Task description
Each line of the data must reappear exactly in your answer, with no images included.

--- START ---

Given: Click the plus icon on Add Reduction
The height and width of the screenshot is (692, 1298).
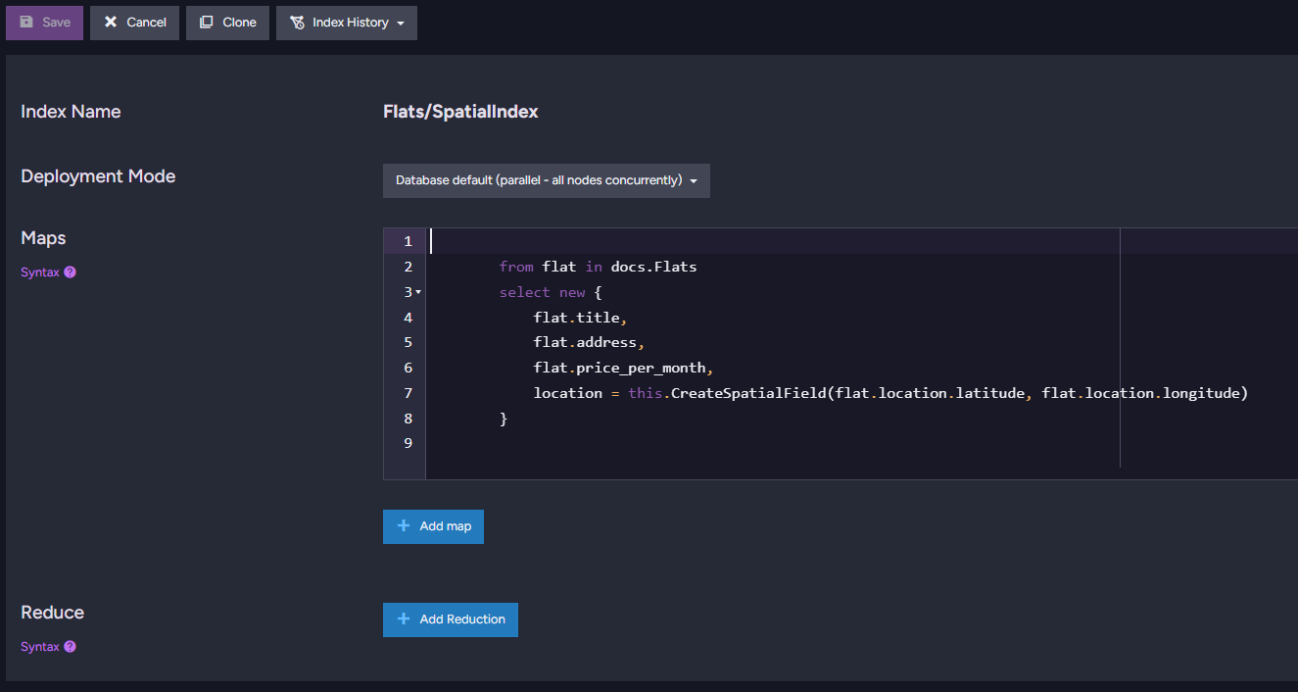Looking at the screenshot, I should point(404,619).
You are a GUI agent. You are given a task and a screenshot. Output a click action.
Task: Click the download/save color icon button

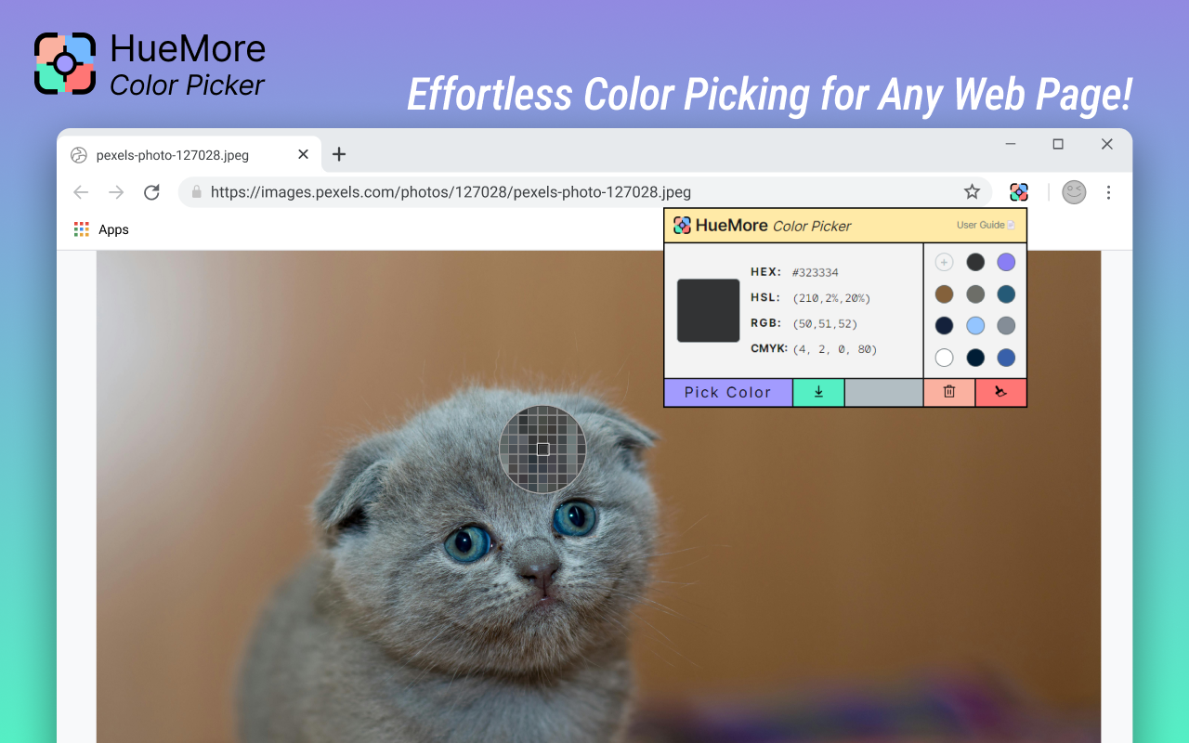pos(818,392)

--- END ---

Your solution
Given: Click the plus icon on Add Reduction
The height and width of the screenshot is (692, 1298).
Looking at the screenshot, I should point(404,619).
You are a GUI agent. You are given a task and a screenshot. Output a click action.
Task: Click the download/save color icon button

pos(818,392)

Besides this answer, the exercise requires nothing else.